When Arlen and Mercer were planning songs for the Navy-themed musical, an old idea jostled loose in Mercer's mind. He told the BBC: "When I was working with Benny Goodman back in '39, I had a publicity guy who told me he had been to hear Father Divine, and that was the subject of his sermon, 'Accentuate the positive and eliminate the negative.' Well, that amused me so, and it sounds so Southern and so funny that I wrote it down on a piece of paper. And this was, what, five years later? And Harold Arlen and I were riding home from the studio after a conference about getting a song for the sailors. … And Harold was singing me this little tune he had sung me before. Now, that's a strange thing about your subconscious, because here's a song that's kind of lying dormant in my subconscious for five years, and the minute he sang that tune, it jumped into my mind as if it dialed a phone number. Because it doesn't really fit. The accent is all different. I just think there's some kind of fate connected with it."

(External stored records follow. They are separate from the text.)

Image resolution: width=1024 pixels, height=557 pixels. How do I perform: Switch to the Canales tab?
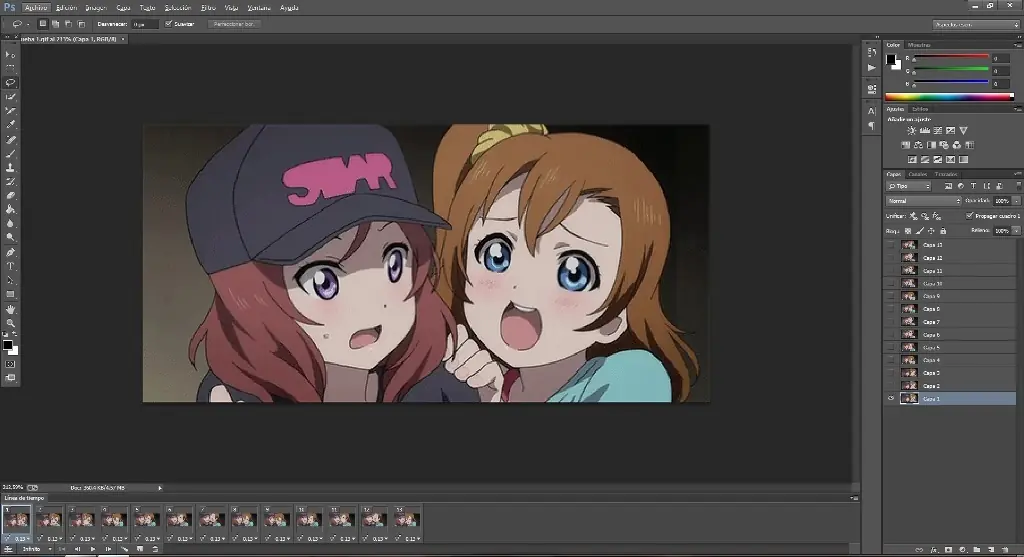pyautogui.click(x=917, y=174)
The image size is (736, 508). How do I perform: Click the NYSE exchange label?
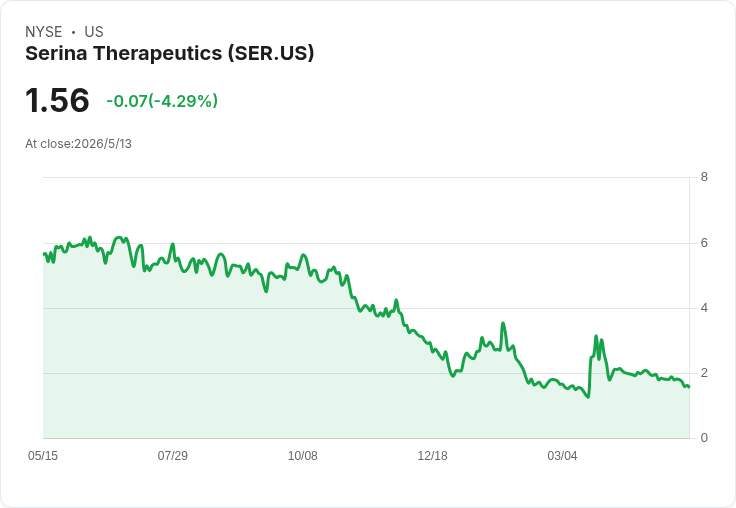(x=44, y=32)
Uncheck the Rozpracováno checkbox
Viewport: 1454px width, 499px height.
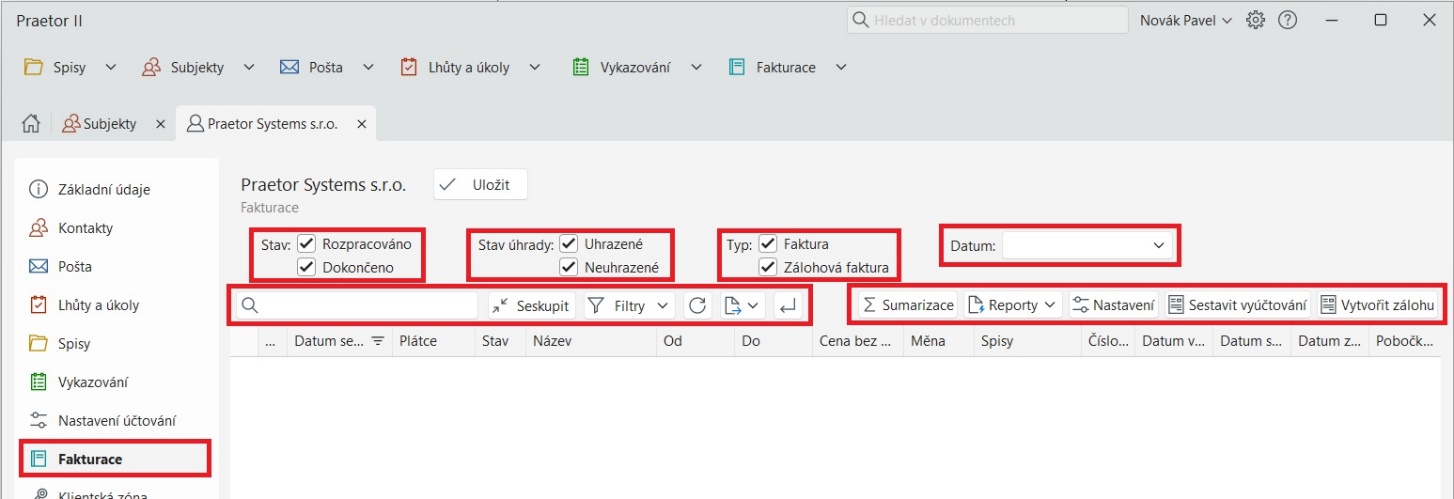tap(307, 244)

Tying in with the sermon theme, the lyrics reference two biblical stories: Jonah and the Whale and Noah and the Ark. In the Book of Jonah, the title figure flees God's command to warn the corrupt city of Nineveh of their impending doom, and he ends up in the belly of a whale. Similarly, in the Book of Genesis, Noah was commanded to build an ark for his household and specific animals to escape a devastating global flood. The song asks, "What did they do just when everything looked so dark?" The answer is simple:
Man, they said, we better
Ac-cent-tchu-ate the positive
E-lim-i-nate the negative
Latch on to the affirmative
Don't mess with Mister In-Between
Most versions retain the biblical references, but many - including Crosby's single - eliminate the opening verse that introduces the song as a sermon on "the attitude of doing right."
This was nominated for the Academy Award for Best Original Song in 1945, but lost to Rodgers and Hammerstein's "It Might As Well Be Spring" from the movie State Fair.
Several artists covered this, including Dinah Washington, Ella Fitzgerald, Perry Como, Connie Francis, Dean Martin, Paul McCartney, and Dr. John. Clint Eastwood recorded a version for the 1997 movie Midnight in the Garden of Good and Evil.
This was used in the movies The Mighty Ducks (1992), Mrs. Winterbourne (1996), L.A. Confidental (1997), and Blast from the Past (1999). The cast of Frasier sang it in the 1999 episode "Shutout in Seattle: Part 2," and the TV show Gotham featured Bing Crosby's version in the 2014 episode "Spirit of the Goat."